### Data to examine

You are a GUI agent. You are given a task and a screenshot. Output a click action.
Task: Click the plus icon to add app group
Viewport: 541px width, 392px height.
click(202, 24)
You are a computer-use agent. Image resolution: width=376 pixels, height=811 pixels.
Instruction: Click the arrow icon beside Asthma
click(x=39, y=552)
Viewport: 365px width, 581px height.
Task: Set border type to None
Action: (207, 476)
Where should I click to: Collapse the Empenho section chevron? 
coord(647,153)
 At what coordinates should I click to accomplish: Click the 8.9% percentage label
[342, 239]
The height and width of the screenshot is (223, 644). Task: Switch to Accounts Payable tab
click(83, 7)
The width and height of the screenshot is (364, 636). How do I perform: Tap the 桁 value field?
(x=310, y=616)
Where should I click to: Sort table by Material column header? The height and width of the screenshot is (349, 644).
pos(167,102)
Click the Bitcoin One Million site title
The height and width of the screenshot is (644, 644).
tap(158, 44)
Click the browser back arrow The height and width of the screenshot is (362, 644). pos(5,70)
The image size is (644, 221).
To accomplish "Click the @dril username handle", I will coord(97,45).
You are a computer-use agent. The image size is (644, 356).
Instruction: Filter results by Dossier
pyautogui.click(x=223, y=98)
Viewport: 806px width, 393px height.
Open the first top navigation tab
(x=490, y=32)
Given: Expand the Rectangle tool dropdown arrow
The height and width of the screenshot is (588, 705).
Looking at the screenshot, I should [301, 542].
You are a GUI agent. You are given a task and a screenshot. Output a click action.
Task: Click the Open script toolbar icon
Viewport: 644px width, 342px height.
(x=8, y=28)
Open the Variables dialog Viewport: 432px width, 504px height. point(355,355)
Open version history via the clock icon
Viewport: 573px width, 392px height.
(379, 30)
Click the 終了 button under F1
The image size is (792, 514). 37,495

######

(Exercise objective) Transcribe each entry precisely, missing none.

(Your response)
You are a GUI agent. You are given a task and a screenshot. Output a click action.
Task: Click the plus icon to add app group
Viewport: 541px width, 392px height.
click(202, 24)
You are a computer-use agent. Image resolution: width=376 pixels, height=811 pixels.
Instruction: Click the arrow icon beside Asthma
click(x=39, y=552)
Viewport: 365px width, 581px height.
Task: Set border type to None
Action: (207, 476)
Where should I click to: Collapse the Empenho section chevron? 
coord(647,153)
 At what coordinates should I click to accomplish: Click the 8.9% percentage label
[342, 239]
The height and width of the screenshot is (223, 644). Task: Switch to Accounts Payable tab
click(83, 7)
The width and height of the screenshot is (364, 636). How do I perform: Tap the 桁 value field?
(x=310, y=616)
Where should I click to: Sort table by Material column header? The height and width of the screenshot is (349, 644).
pos(167,102)
Click the Bitcoin One Million site title
The height and width of the screenshot is (644, 644).
tap(158, 44)
Click the browser back arrow The height and width of the screenshot is (362, 644). pos(5,70)
The image size is (644, 221).
To accomplish "Click the @dril username handle", I will coord(97,45).
You are a computer-use agent. The image size is (644, 356).
Instruction: Filter results by Dossier
pyautogui.click(x=223, y=98)
Viewport: 806px width, 393px height.
Open the first top navigation tab
(x=490, y=32)
Given: Expand the Rectangle tool dropdown arrow
The height and width of the screenshot is (588, 705).
Looking at the screenshot, I should [301, 542].
You are a GUI agent. You are given a task and a screenshot. Output a click action.
Task: Click the Open script toolbar icon
Viewport: 644px width, 342px height.
(x=8, y=28)
Open the Variables dialog Viewport: 432px width, 504px height. point(355,355)
Open version history via the clock icon
Viewport: 573px width, 392px height.
(379, 30)
Click the 終了 button under F1
The image size is (792, 514). 37,495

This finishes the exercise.